Décision de refuser la prorogation

[29] Dans sa décision, l’intimé a notamment rendu les décisions suivantes :

  • L’appelant n’avait pas fourni au ministère les renseignements exigés pour évaluer si le retard de plus de deux ans pour demander la révision était raisonnablement justifié et si l’appelant avait l’intention constante d’interjeter appel. L’intimé a souligné que la lettre du 9 juillet 2012 demandant la révision n’était pas signée. Il a également prétendu que l’appelant n’avait pas répondu à sa demande de justifier le retard, d’expliquer la façon dont il tenu le ministère au courant de son intention de demander une révision et d’expliquer les motifs pour lesquels il n’est pas d’accord avec la décision. Cette demande a été envoyée directement à l’appelant le 24 juillet 2014 (même si la correspondance avait été envoyée en son nom par ses avocats) et elle n’a pas été envoyée aux avocats de l’appelant avant le 5 septembre 2014. L’intimé ne fait aucune référence à la lettre des avocats de l’appelant datée du 23 septembre 2014 (voir paragraphe 26, précité) qui répondait à la demande.
  • Un examen du dossier de l’appelant dans les registres de l’intimé ne fournit aucune preuve selon laquelle l’intimé a reçu la lettre non signée de l’appelant et datée du 9 juillet 2012 ou tout renseignement concernant l’intention constante de l’appelant de demander une révision dans le délai prévu de 90 jours.
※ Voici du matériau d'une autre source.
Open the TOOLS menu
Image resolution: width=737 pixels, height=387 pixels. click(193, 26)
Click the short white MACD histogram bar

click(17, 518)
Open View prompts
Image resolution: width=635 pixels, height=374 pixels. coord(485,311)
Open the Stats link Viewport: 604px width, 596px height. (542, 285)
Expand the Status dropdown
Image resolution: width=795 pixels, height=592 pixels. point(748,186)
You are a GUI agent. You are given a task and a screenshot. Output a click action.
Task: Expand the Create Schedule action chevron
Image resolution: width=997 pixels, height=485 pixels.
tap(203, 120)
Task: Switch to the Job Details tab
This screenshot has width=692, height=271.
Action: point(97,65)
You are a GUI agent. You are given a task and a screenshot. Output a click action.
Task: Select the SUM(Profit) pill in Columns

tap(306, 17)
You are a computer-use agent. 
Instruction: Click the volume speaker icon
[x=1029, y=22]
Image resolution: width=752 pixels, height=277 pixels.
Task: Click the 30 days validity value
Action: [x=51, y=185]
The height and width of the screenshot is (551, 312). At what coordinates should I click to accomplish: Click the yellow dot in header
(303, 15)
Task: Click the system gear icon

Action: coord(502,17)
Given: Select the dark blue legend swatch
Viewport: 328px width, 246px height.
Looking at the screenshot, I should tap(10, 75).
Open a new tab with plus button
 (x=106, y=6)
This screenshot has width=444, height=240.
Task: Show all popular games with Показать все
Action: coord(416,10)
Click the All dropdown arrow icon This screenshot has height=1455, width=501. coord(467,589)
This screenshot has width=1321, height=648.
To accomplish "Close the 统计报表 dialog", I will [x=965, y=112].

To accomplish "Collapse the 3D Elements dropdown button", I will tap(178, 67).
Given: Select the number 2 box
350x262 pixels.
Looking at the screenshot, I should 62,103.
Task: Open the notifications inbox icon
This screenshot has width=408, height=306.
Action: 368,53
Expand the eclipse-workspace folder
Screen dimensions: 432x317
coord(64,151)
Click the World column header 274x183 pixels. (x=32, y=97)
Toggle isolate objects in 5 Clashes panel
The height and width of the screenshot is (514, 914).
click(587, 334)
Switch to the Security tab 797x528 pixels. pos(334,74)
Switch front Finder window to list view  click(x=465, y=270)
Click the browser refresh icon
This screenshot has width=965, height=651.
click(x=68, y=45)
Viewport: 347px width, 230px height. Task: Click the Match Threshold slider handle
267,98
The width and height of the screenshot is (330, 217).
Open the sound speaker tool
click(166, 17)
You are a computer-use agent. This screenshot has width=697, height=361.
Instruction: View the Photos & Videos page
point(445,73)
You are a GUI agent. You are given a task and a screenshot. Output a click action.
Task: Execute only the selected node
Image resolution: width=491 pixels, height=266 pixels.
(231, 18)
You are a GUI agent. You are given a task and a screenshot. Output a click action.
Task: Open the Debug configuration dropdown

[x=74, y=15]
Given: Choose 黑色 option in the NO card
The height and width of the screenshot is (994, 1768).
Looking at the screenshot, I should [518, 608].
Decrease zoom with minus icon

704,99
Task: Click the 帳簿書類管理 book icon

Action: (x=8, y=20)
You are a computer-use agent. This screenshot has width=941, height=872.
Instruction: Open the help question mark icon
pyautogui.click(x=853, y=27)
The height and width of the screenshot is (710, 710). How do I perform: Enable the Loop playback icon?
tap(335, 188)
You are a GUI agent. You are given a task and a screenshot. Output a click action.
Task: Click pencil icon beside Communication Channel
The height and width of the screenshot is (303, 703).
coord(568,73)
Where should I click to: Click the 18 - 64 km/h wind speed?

Par conséquent, il n’a pas prouvé son intention constante de demander une révision dans le délai accordé.
  • Il n’y a aucune chance raisonnable étant donné qu’aucun renseignement n’a été versé pour appuyer le fait que l’appelante serait incapable de former ou d’exprimer l’intention de demander une révision dans les délais prévus de 90 jours.
  • L’intimé a reconnu qu’il ne subirait aucun préjudice si la prorogation du délai est accordée puisque le dossier est toujours accessible aux fins d’examen.

Questions et réponses

[30] Les questions posées par le Tribunal et datées du 19 avril 2016 sont les suivantes :

Question(s) à l’intention de l’appelant

Veuillez fournir vos observations écrites (y compris les observations d’ordre juridique) relatives à la question devant le Tribunal, à savoir si le refus de la part de l’intimé d’accorder une révision tardive (voir GD2-26) devrait être annulé.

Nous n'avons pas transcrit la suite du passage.